Всей своей многотрудной жизнью Аввакум стремился следовать этому идеалу. Но ох как тяжело даже такому убежденному «староверу» и ревнителю древнего благочестия укрыться в век гордецов (то есть становящегося самосознания личности) от поветрия и «заразы» своего времени. Да, он смирен, жалеет своих врагов, молится о своих мучителях, страстно желает их прозрения [439] . Но нет–нет да и взыграет в нем новое время, вскипит и его гордыня, и готов он уже в помыслах своих, а то и на деле перерезать да перевешать Никона и никониан. Нет на них, сетует он тогда, «миленькаго царя Ивана Васильевича» (29), и сам готов собственноручно «перепластать» «во един час» всех врагов «истинной» веры (ЖА 206).
439
«И елико ты нас оскорбляеши больши и мучишь, и томишь, —пишет он к Алексею Михайловичу, —толико мы тебя любим, царя, больши и бога молим до смерти твоей и своей о тобе и всех клянущих нас: спаси, господи, и обрати ко истинне своей» (ЖА 198); «Како о вас (никонианах. —В. Б.) не плакать? Плачю, рече, яко взял вас живых диавол и не вем, где положите хощет: яве есть, сводит в преглубокий тартар и огню негасимому снедь устрояет» (там же, с. 139).
Что иное, как не взыгравшая гордыня, борьба за лидерство в расколе, заставляет его допускать безнравственные поступки по отношению к своему духовному сыну и «соузнику» дьякону Федору, обвинявшему Аввакума в ереси, —похищать с помощью подкупленной стражи, искажать и уничтожать его сочинения, порочить его перед единоверцами (257, 248), выдавать его сотнику за отлучки по ночам из ямы. За это его, как пишет сам Федор, сильно били и держали голым на морозе «часа с два. А друзи мои зряще мя и смеющеся!» (МдИР 6, 131).

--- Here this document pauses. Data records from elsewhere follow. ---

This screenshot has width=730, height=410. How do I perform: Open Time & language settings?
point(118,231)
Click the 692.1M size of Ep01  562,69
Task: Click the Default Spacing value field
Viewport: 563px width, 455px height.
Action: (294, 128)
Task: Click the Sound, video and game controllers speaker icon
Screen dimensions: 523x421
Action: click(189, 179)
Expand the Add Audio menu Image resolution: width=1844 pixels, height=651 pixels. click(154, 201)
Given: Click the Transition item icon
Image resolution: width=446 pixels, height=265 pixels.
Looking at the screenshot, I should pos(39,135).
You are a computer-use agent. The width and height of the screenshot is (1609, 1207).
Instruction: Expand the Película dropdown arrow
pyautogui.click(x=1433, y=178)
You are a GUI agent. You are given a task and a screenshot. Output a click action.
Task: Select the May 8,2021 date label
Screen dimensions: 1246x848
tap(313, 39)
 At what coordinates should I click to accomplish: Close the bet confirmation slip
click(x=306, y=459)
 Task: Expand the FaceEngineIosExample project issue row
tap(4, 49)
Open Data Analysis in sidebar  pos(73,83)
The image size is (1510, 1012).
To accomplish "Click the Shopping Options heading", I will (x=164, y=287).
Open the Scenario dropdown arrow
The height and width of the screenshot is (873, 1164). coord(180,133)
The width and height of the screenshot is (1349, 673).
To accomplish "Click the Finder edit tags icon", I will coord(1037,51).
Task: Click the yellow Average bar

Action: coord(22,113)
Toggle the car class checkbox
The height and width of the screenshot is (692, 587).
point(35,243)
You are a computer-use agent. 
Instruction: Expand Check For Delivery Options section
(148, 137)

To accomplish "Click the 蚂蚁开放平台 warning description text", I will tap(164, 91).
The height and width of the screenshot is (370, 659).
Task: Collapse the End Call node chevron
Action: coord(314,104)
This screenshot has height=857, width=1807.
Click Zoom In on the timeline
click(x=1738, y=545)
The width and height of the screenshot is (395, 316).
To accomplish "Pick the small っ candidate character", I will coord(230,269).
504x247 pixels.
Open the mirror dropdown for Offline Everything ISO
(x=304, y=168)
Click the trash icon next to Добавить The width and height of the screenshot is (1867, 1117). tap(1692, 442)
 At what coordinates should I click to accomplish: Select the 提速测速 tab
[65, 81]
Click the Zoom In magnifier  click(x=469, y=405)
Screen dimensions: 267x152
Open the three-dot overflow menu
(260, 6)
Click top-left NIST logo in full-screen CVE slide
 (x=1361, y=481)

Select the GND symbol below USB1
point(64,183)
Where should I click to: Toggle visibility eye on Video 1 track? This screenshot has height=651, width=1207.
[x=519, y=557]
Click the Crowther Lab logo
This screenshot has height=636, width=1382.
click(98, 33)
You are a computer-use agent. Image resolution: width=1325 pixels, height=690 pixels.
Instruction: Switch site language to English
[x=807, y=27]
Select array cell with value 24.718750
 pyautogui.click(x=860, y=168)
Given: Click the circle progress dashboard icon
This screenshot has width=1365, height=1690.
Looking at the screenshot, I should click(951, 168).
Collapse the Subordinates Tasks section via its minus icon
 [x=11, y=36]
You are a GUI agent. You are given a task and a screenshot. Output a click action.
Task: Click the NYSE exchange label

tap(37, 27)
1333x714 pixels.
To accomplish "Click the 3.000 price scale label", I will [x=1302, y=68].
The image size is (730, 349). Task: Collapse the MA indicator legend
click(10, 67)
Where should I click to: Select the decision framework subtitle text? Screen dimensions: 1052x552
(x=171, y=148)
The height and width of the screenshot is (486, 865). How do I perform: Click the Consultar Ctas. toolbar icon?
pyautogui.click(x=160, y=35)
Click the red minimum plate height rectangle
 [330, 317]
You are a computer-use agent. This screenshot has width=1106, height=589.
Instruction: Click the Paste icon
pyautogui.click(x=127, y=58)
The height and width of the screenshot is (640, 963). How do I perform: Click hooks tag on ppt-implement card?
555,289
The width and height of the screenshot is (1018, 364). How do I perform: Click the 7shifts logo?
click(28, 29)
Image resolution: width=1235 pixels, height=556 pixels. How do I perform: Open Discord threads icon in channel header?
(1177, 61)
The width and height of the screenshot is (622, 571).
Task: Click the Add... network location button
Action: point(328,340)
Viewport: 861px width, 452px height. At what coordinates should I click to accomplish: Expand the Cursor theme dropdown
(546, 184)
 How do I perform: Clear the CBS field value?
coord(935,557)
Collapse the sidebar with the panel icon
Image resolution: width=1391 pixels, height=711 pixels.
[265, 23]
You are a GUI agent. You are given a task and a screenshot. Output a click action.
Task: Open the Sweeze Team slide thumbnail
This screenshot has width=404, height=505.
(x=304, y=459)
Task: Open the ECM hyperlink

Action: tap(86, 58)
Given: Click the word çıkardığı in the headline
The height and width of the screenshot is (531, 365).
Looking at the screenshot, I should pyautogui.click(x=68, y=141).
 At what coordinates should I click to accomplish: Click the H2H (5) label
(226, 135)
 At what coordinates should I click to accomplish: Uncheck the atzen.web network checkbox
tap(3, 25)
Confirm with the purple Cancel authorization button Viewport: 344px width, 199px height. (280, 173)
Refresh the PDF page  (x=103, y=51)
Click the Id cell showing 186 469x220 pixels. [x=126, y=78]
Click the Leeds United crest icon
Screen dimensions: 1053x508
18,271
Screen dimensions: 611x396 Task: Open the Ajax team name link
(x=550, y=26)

Человеческое, даже «слишком человеческое» нередко обуревало в жизни одного из последних великих столпов средневековой идеологии. И это тоже примета и знамение времени. Именно в нем причина, может быть, чрезмерной по меркам классического Средневековья страстности Аввакума, его повышенной эмоциональности, неподдельного гнева (греховного по христианской этике) в борьбе за традиционную нравственность, пошатнувшуюся веру. В своих обращениях и посланиях он не академический проповедник (и тем более не схоласт), а горлопан и мятежник. Лирико–эпические тона типа приведенного выше отрывка о пятой божественной заповеди не характерны для нашего автора. Да и земляная тюрьма, в которой можно сидеть только голым, с одним крестом на шее, выбрасывая свои экскременты лопатой в одно–единственное окошко и через него же получая пищу [440] , —эта «кафедра» вряд ли способствовала академическим тонам неизвестно чем и на чем писанных сочинений—этих криков мятущейся о вере души. Аввакум не проповедует, а «кричит» и «грызется» за «истинну». Апология в период кризиса средневековых духовных ценностей превращается у него в экстатический, надрывный вопль сердца, в некую словесно выраженную экзальтацию смертельно раненного духа. Нечто подобное, хотя и во многом далекое и возникшее на совсем иной почве, но все-таки подобное мы встречаем совсем в другом конце христианской ойкумены—в испанском искусстве XVI-XVII вв. [441]
440
«Покой большой у меня и у старца милостию божиею, —с горькой иронией писал Аввакум, — где пьем и ядим, тут, прости бога ради, и лайно испражняем, да складше на лопату, да и в окошко» (ЖА 223).
441
Вспомним многие полотна на религиозные темы Эль Греко, Риберы, Сурбарана, Мурильо и других испанских живописцев того времени.